Jamieson-Fausset-Brown Bible Commentary
2Sa 6:6-11. Uzzah Smitten.
6-8. they came to Nachon's threshing-floor—or Chidon's (1Ch 13:9). The Chaldee version renders the words, "came to the place prepared for the reception of the ark," that is, near the city of David (2Sa 6:13).
the oxen shook it—or, "stumbled" (1Ch 13:9). Fearing that the ark was in danger of being overturned, Uzzah, under the impulse of momentary feeling, laid hold of it to keep it steady. Whether it fell and crushed him, or some sudden disease attacked him, he fell dead upon the spot.
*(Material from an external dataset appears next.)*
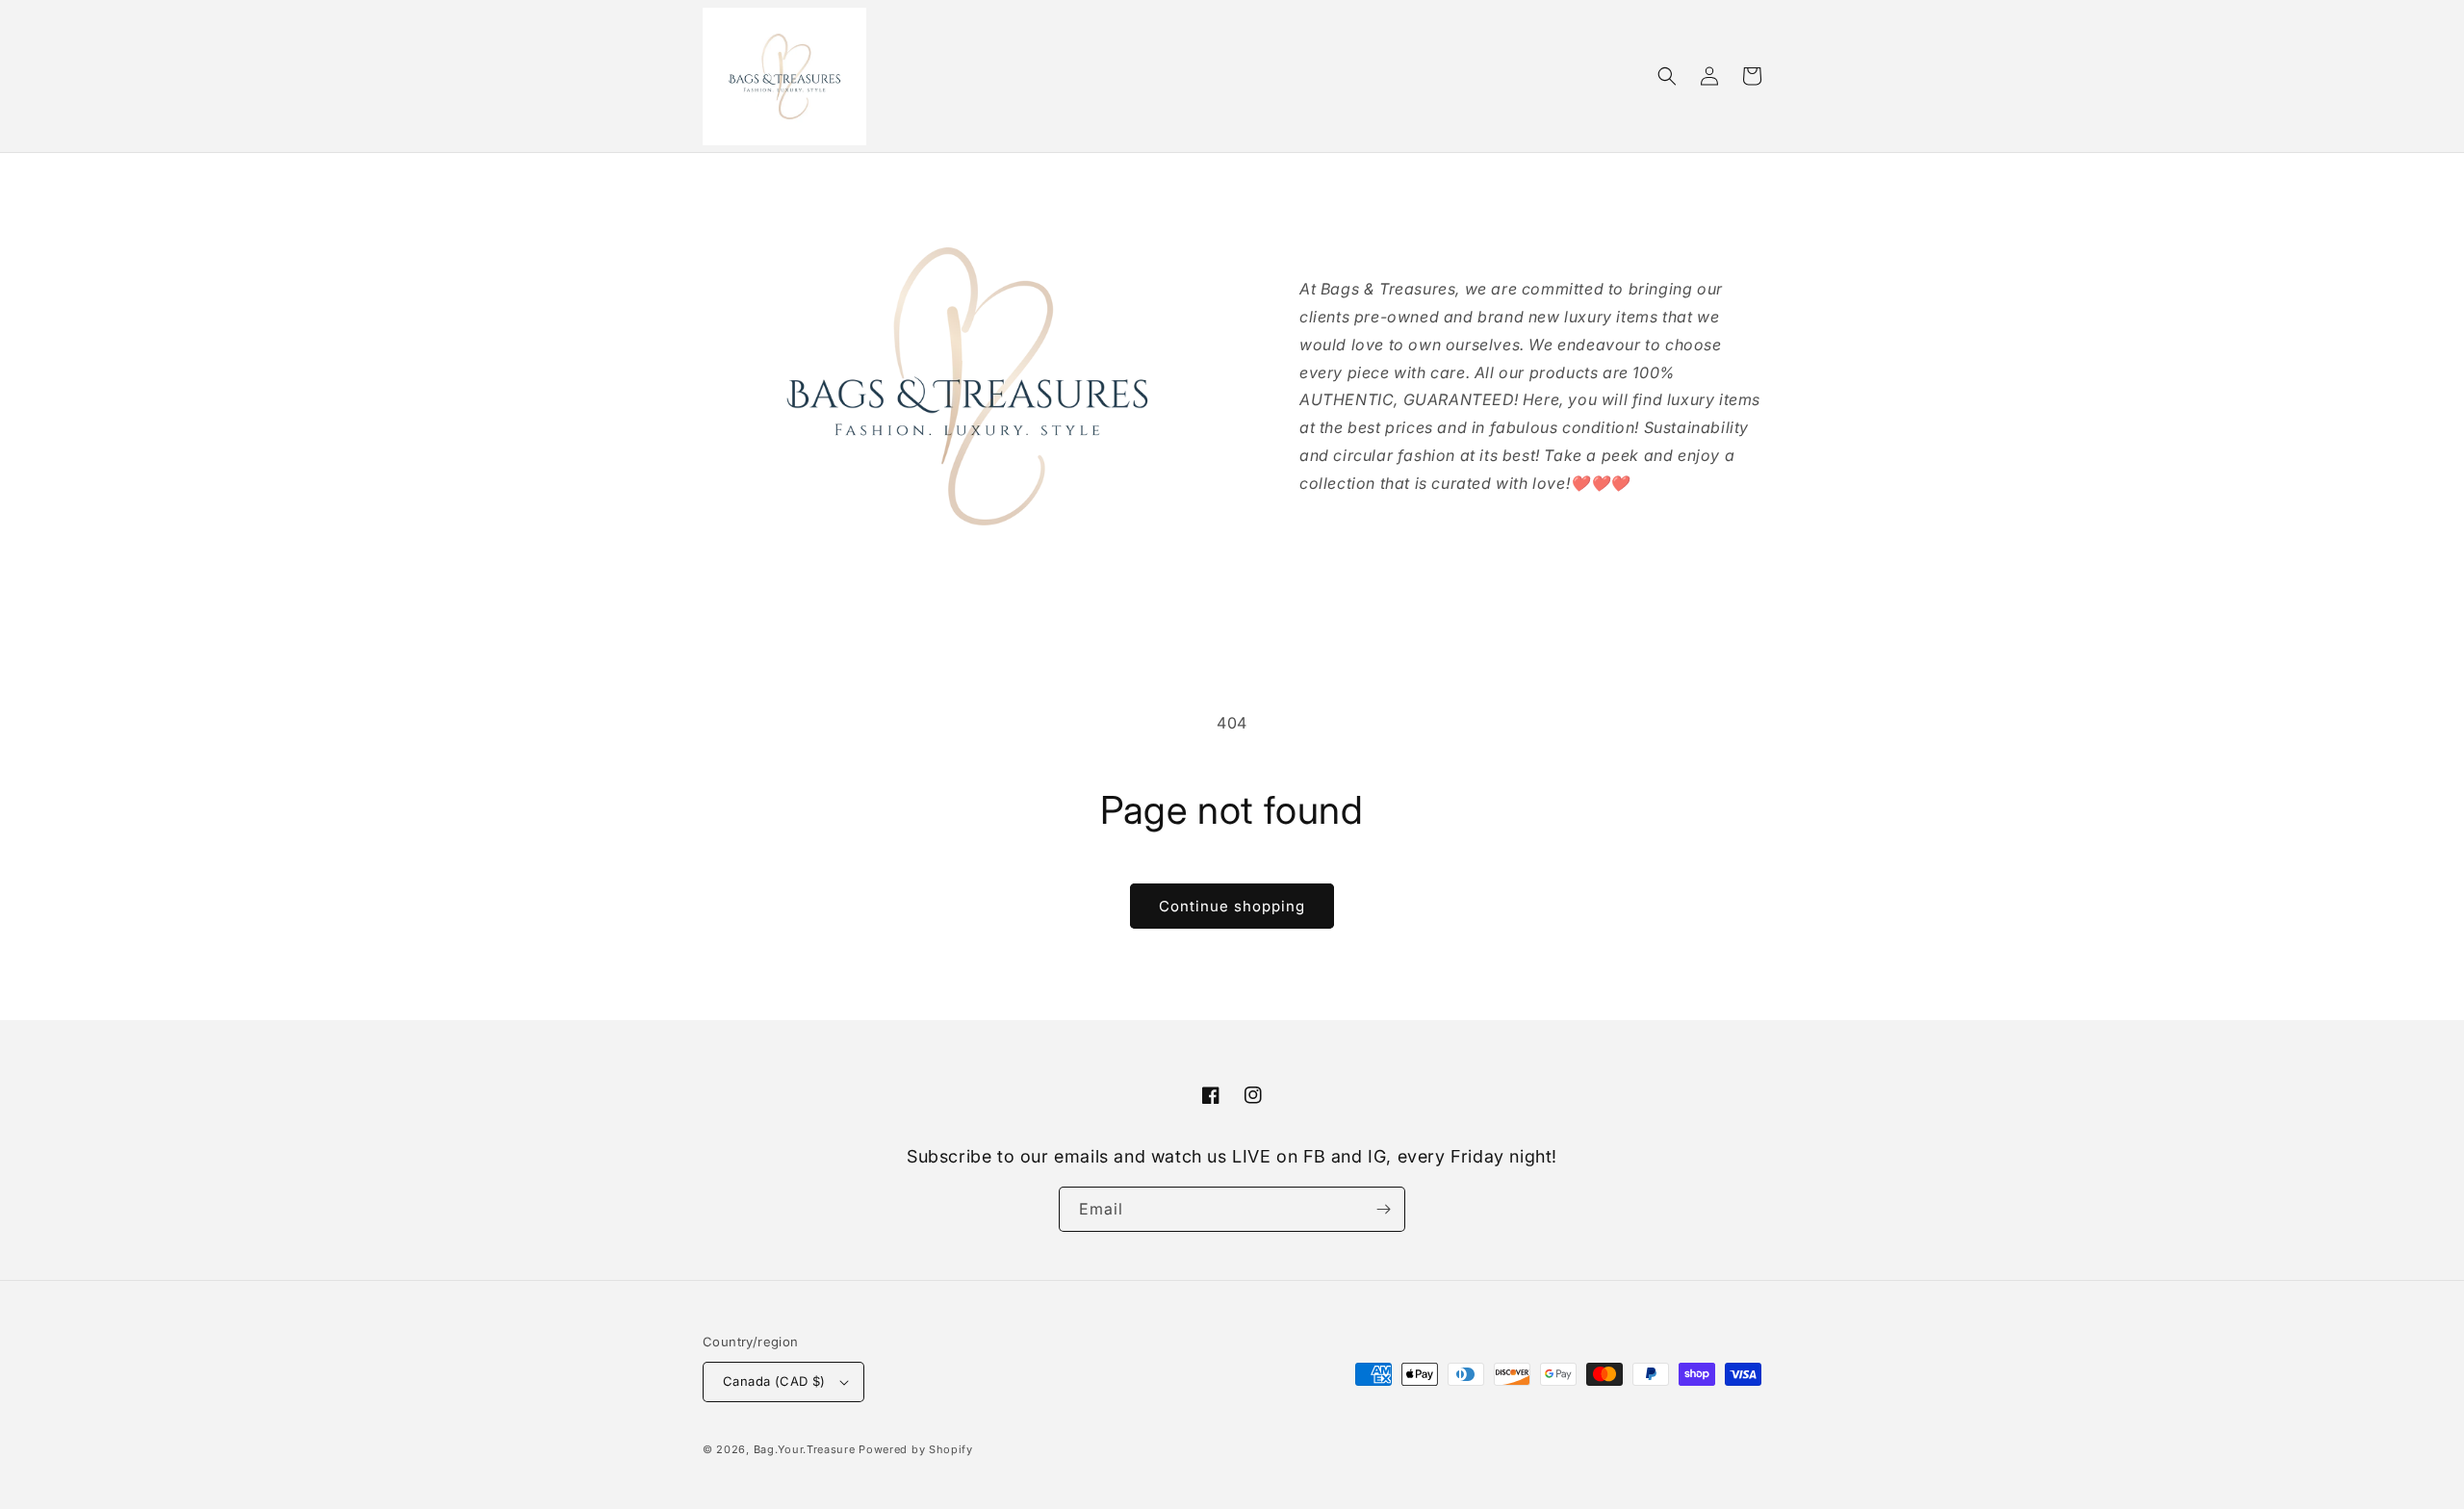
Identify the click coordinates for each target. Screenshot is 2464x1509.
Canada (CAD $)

This melancholy occurrence not only threw a cloud over the joyous scene, but entirely stopped the procession; for the ark was left where it then was, in the near neighborhood of the capital. It is of importance to observe the proportionate severity of the punishments attending the profanation of the ark. The Philistines suffered by diseases, from which they were relieved by their oblations, because the law had not been given to them [1Sa 5:8-12]; the Bethshemites also suffered, but not fatally [1Sa 6:19]; their error proceeded from ignorance or inadvertency. But Uzzah, who was a Levite, and well instructed, suffered death for his breach of the law. The severity of Uzzah's fate may seem to us too great for the nature and degree of the offense. But it does not become us to sit in judgment on the dispensations of God; and, besides, it is apparent that the divine purpose was to inspire awe of His majesty, a submission to His law, and a profound veneration for the symbols and ordinances of His worship.